• **Selected excerpt**

Reading: Nested Transforms

Previously, we looked at the instance transformation: translate, rotate and scale, to place on object in the scene. The following discussion is about more complex sequences of transformations, and nested transformations.

Composite Objects

When building a complex object (like a bicycle or a teddy bear) or a complex scene, we rarely want to build it out of low-level vertices and faces. Instead, we'd like to build it out of high-level components, maybe cubes, spheres and cylinders, or even higher-level things, like wheels, trees, arms and legs, and so on. In this reading, we'll learn about building complex objects out of components.

Let's take a snowperson as our basic example. A snowperson is a composite object comprised of three or four components: three white spheres and an optional orange cone for the nose. (No, we're not doing anything as complicated as Olaf.)

Our basic strategy will be to:

Create a container object that will be the representation of our snowperson. The spheres and such that make up the snowperson are put in this container.
The container will be an instance of THREE.Object3D, which is the parent class of THREE.Mesh. We can also use THREE.Group, which is nearly identical and is intended to "make working with groups of objects syntactically cleaner." The parent class has the attributes and methods we need for the instance transform (so we can place our snowperson in the scene), but doesn't need vertices and faces, like a THREE.Geometry object.
The container has methods to add components, using the same .add() method we know from adding things to the scene. It also has properties that include the list of components (.children) and methods to find a particular component.
We can use the instance transform to place our components into the container. That is, we decide where the origin and axes will be for our container (snowperson) and arrange the components within that structure.

Technically, a coordinate system is the directions that the x, y, and z axes point, and a frame is a coordinate system plus a location for the origin. Thus, a snowperson can have its own frame and we position the components in that frame.

You should usually choose frames for your composite objects that make it easy to position them within your scene (or a larger composite object that they are components of).

Demo: A Snowperson

Consider the following simple snowperson:

Here is the function that makes the snowperson:

The local function addSphere() creates a sphere geometry of a given radius, a mesh, positions the sphere at a given height above the origin, and adds it to the container, snowObject. We've done stuff like this before, adding things to a scene. snowObject is just a THREE.Object3D, created a few lines later.

Note that we need to set the position of the bottom sphere up by its radius, if we want the position (origin) of the snowperson to be at its base and not in the center of any of its spheres. It's convenient for positioning the snowperson to have the origin there, so we go to the extra effort of positioning its spheres relative to the desired origin for the snowperson. That is, the spheres are positioned in the snowperson's frame.

• **Supplied material**
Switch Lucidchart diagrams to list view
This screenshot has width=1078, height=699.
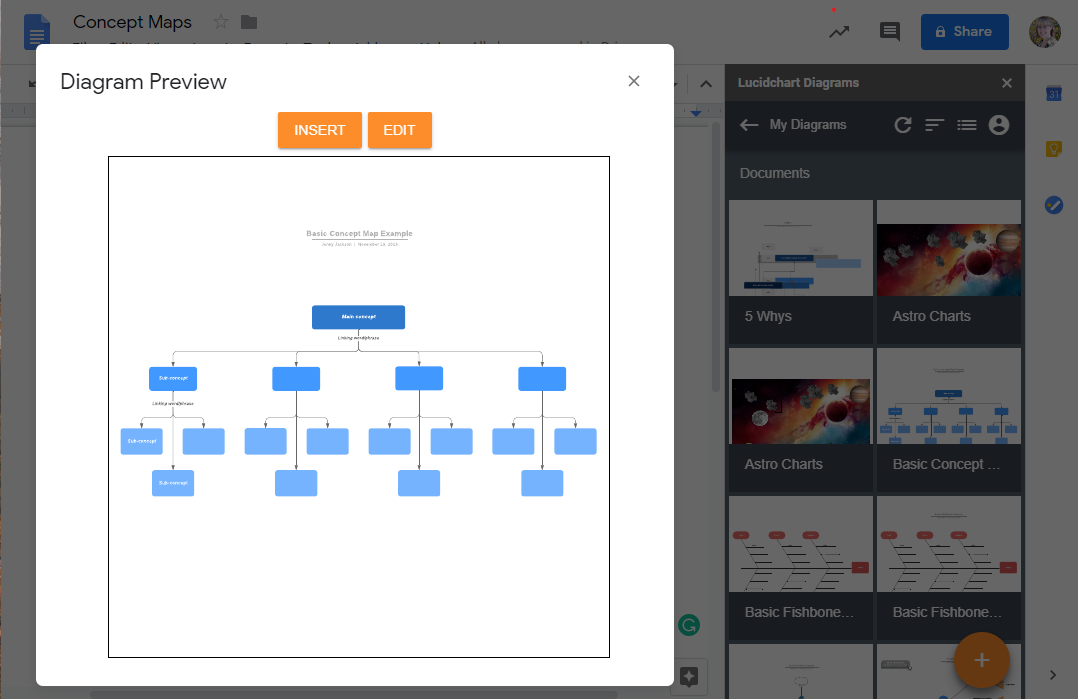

• **To be done**
**A)** Reproduce the passage of the nested transforms reading between "We can use the" and "within that structure.", inclusive.
**B)** In the nested transforms reading, what class is the snowperson's container object an instance of?
**C)** Continue the nested transforms reading from where it stops.
The data above is not used in any way.

• **Answers to the tasks**
**A)**
We can use the instance transform to place our components into the container. That is, we decide where the origin and axes will be for our container (snowperson) and arrange the components within that structure.

**B)** THREE.Object3D

**C)**
Now read over the whole function, to make sure you understand all the parts.

Next, here is the code that creates and adds a snowperson named frosty to the scene. Adding a snowperson isn't really much different from adding a box.

var scene = new THREE.Scene();

// create the snowPerson and add it to the scene
var rbot = 3;
var rmid = 2;
var rtop = 1;
var frosty = createSnowPerson(rbot,rmid,rtop);
scene.add(frosty);

Here is a more elaborate version of the snowperson demo that includes GUI controls: snowperson with GUI. As you play with the GUI, notice that the instance transform (position in the global coordinate frame for the scene) applies to the whole snowperson, not just one part. That's very powerful.

Demo: Rotating a Cone

Positioning something is pretty straightforward (though we did see some trickiness with positioning the spheres in the snowperson's frame), but rotating is a bit more complicated. If we create a THREE.ConeGeometry, say with a length of 10, it is constructed in a frame with the Y axis running through the center of the cone, with the top at 5 (half the height) and the bottom at -5.

Rotations, for mathematical reasons that we'll see soon, are always performed around the origin. That's fine for certain kinds of rotations, but not so great for others. However, we can use composite objects to rotate around whatever location we want.

Consider the following demo:

Cone Rotation

Try to use the GUI to swing the cone like a bell from the top.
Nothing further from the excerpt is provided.